鬼塚は饗庭と支倉の3人でやっと生前の福冨克哉が埋めた金庫を探し当て、22時からのニュース番組に生出演で登場した。
「また七ツ釜の集団自殺の報道かな?」と思いきや、TV局に着くと同時に控室に足を運びメイクをし始めると、女性のマネージャーの三吉麻耶から言われたのは「牛首トンネルの集団失踪のことについて答えてほしい。話題は牛首トンネルで持ちっきりだよ。鬼塚さんももうすでにお調べになっているんじゃないのかな?心霊研究家としては大学生35人が集団失踪したのは見過ごせないはずなんじゃないの?」と言われ鬼塚は「すみません、僕も知り合いの警官から聞いたばかりで何も知らされていないんです。」と語ると三吉は、「鬼塚に警官の知り合いがいるなんて覆ってもいなかったですよ。」と聞かれたので、鬼塚は「七ツ釜の集団自殺が起きたときに、あの最初に見つかった40年以上も前に投身自殺を図った方の御遺族だった若い警官の方ですよ。非常に霊感が強いらしくってですね、なかなか凄い方でしたよ。」と答えると三吉は「その警官ってもしや饗庭星弥って警官じゃない?」と聞かれたので、鬼塚は「あっそう。饗庭君から聞かされた。」と聞くと、三吉から思いもしない饗庭に纏わるエピソードを聞かされるのであった。
「饗庭君は非常に強い霊能力を持ち、かつ御祓いをすることも出来るから、日本における心霊捜査官の先駆け的な存在としてマスコミが注目する若手警官の一人だよ。警官好きによるカメラマンによる”警官男子”という写真集でも饗庭君は特集が組まれたんだよ。ジャニーズアイドルにいてもおかしくないお顔立ちと、そして上着を抜くとスキューバダイビングやロッククライミングで鍛えた筋骨隆々の肉体が痺れるほどカッコいいんだよ。下半身も上半身と同様に鍛えているから足の筋肉も凄いんだよ!そんな人に会えるなんて羨ましすぎる!!七ツ釜の集団自殺が霊障がらみとみて呼ばれたのかな?」
三吉にそう言われた鬼塚は「ああ、饗庭君とは仲良くなってね。今じゃLINEでやり取りをするぐらいの親しい関係だよ。

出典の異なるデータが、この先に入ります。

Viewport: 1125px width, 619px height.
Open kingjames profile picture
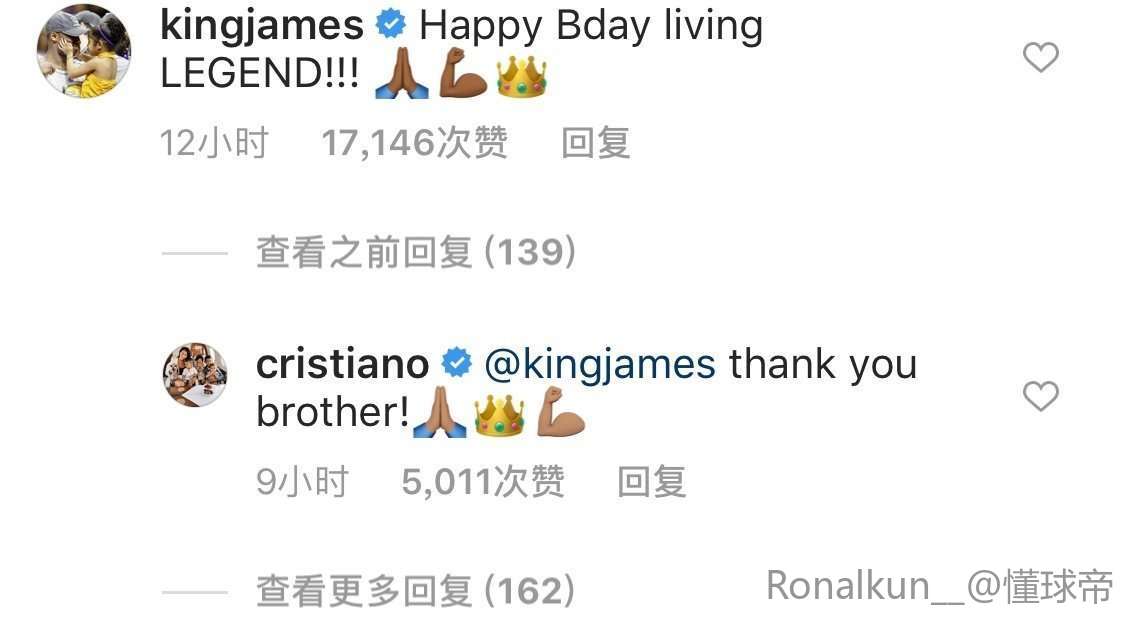84,51
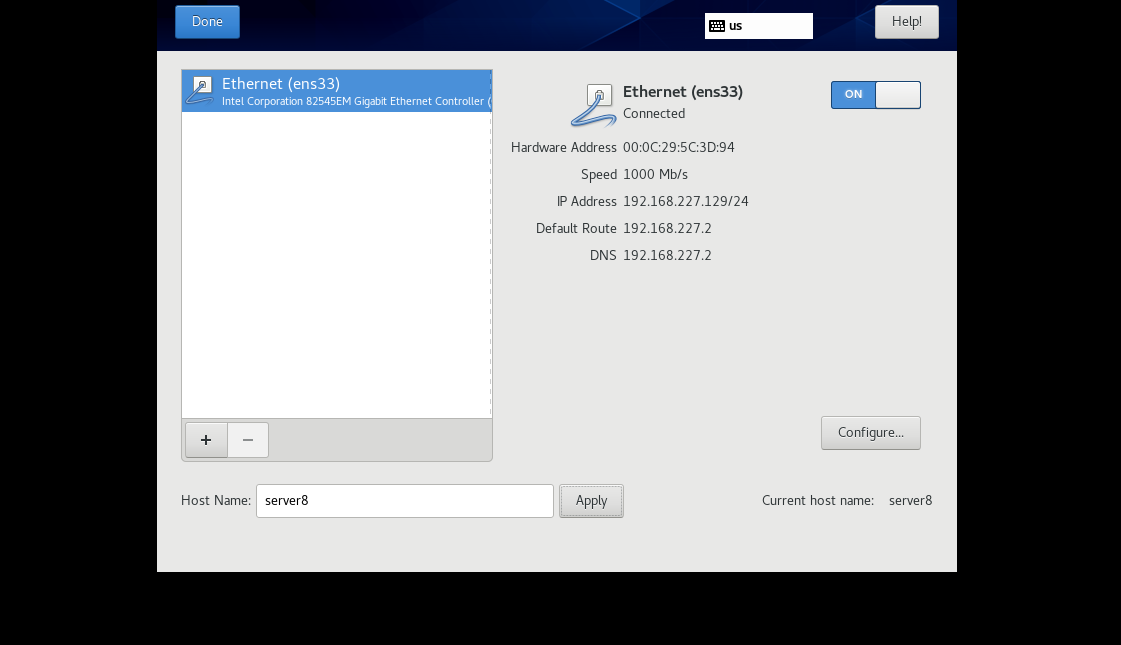Click the network cable icon in device list
1121x645 pixels.
tap(200, 90)
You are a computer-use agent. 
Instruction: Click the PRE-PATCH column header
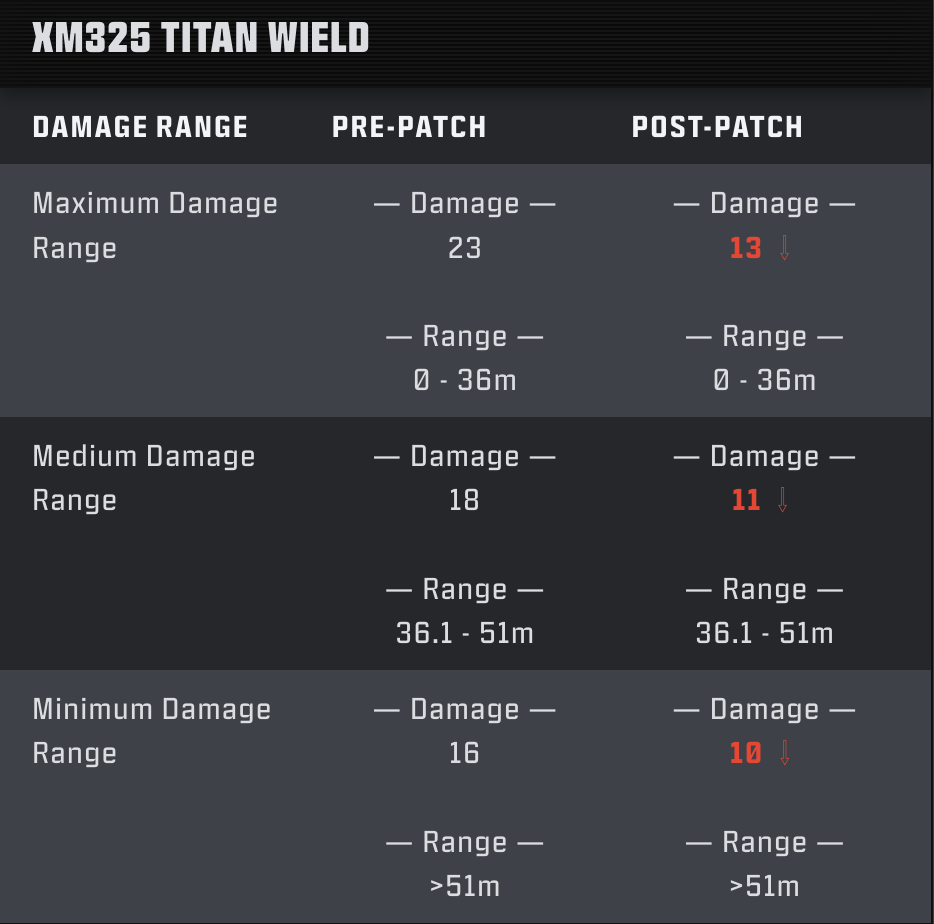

彼は非常にユーモアがあって思いやりがあってでも結婚式を挙げる前に舞台女優をしていた婚約者を亡くしてしまって、左手薬指に光る婚約指輪だけが俺は何だか寂しく見えてならなかった。それでも饗庭君はすっかり気持ちを切り替え、明るく前向きに仕事をやっている姿を見ていると、饗庭君ほど強い警官なんてまずいないと俺は改めて思えた。」と語り、三吉は「饗庭君にそんな過去があったのか。そういえば左手薬指には必ずと言っても指輪をつけていたのはそのためだったんだね。」と話し、鬼塚は「饗庭君の奥さんは色白でシミ一つない美人だったよ。凄くきれいだった。饗庭君が携帯の待ち受けにしていて、思わず見てしまったんだよ。小雪に似ていたんだよ。」と語ると三吉は段々と表情が変わっていく。
「饗庭君の奥さんのことなんて聞きたくなかった。」
そう語る三吉に「まあ、まあ、饗庭君だってタレントでも何でもないんだし、いち一人の警察官でもあるわけなんだから、そこは別問題と捉えるべきだよ。」と話し慰めた。そして鬼塚の心の中ではある思いが芽生えてきた。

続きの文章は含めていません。